With the die cast and Camelot committed, Joseph O'Brien took his usual languid approach and settled him well off the pace set by Astrology with only Born to Sea and Johnny Murtagh behind. Apparently sitting pretty on the home turn as Akeed Mofeed took over with Light Heavy pressing him on the lead, Camelot was moved to the fore with a quarter-mile remaining and he jinked left there. Straightened for the final drive, the son of Montjeu was able to handle more than a furlong of harrying from the Tsui homebred with his jockey reverting to hands and heels in the final yards.
"It's incredible -- he hasn't set foot on grass at home since Epsom, as we've been flooded," Aidan O'Brien remarked after greeting his 10th winner of the race and seventh in succession. "He's passed every test all the way along, but I thought today would be too much for him, as we were asking him to swim against the tide. It was a massive call and I thought it was impossible, but John (Magnier) was very adamant that he wanted to support the race, and all the people and sponsors.

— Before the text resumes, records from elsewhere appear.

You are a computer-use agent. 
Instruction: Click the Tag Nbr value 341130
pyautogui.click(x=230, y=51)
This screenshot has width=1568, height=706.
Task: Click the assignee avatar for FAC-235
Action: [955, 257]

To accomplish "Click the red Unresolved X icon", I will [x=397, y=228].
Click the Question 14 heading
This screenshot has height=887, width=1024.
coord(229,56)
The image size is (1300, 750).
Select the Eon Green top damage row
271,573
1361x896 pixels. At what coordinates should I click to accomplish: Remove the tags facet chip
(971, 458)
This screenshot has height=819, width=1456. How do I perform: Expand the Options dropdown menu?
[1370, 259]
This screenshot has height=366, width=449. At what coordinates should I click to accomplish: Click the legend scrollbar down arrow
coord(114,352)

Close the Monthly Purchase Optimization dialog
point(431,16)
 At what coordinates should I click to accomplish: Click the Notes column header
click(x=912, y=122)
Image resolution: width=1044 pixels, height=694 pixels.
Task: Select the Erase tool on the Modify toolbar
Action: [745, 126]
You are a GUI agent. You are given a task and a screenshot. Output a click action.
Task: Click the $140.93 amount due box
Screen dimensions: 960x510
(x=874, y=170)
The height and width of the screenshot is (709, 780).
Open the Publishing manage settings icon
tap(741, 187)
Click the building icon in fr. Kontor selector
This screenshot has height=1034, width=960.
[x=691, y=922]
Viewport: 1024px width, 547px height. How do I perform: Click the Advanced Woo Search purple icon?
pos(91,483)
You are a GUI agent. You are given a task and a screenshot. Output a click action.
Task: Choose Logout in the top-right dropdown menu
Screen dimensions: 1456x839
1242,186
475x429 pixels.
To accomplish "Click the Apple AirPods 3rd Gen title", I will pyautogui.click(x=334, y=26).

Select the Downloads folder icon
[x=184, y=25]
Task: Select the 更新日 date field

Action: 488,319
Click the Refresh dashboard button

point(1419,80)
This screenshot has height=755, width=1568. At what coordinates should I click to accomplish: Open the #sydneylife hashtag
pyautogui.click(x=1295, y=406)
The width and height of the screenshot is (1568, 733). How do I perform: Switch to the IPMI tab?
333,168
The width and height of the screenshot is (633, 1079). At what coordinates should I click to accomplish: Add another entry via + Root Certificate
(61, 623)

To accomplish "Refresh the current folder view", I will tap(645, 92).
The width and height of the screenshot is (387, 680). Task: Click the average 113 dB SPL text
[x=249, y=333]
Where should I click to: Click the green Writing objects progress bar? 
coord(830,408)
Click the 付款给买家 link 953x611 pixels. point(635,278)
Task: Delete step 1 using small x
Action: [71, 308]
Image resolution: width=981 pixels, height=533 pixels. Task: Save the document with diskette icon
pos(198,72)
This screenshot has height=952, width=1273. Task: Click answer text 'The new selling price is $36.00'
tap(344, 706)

"Joseph always said he didn't like soft ground and his wheels were spinning the whole way. He's been working on all-weather for the last month, so it was an incredible performance in the circumstances. I definitely would have wilted under the pressure and not had the courage to run him, so fair play to the lads.
"I think it's a testimony to the horse, as our horses had been running very ordinary all week, but he's very special and Joseph only wanted to nurse him and get him over the line. He's so calm after the race and doesn't blow -- I've never seen a horse like him after a race and we are privileged to have anything to do with him. The plan was to give him a break after today and look to the autumn with him.
"Every morning going in, we salute Nijinsky and we never thought we would have one that could pass all the same tests. Today was so special."
Joseph O'Brien, who became the first to claim to victory for a father-son partnership in this race, added, "Camelot has done extremely well to win today on ground he struggled on all the way. There is a patch down the back which the horses cross for the gallops and he stumbled and lost his footing there, so I was worried turning in. He showed the heart that he has from there. He relaxed well and everything went to plan apart from the fact that he hated the ground."
John Magnier left nobody in any doubt as to the regard he holds Camelot.
"We are looking for the next Sadler's Wells," the Coolmore supremo said. "This horse has been tested all the way through and has shown the two-year-old form, the Guineas form, the hard, the soft and the battling and that's what you want -- you have to have all those qualities, so that's my commercial. Sadler's Wells ran in the bog here when winning the Beresford and did all those things, too."
As far as the decision to let him take his chance, Magnier added, "It is like winter ground, but we had to run. Given a choice, we probably wouldn't have done, but that would have been like the tail wagging the dog. We didn't do the right thing, but we just got away with it."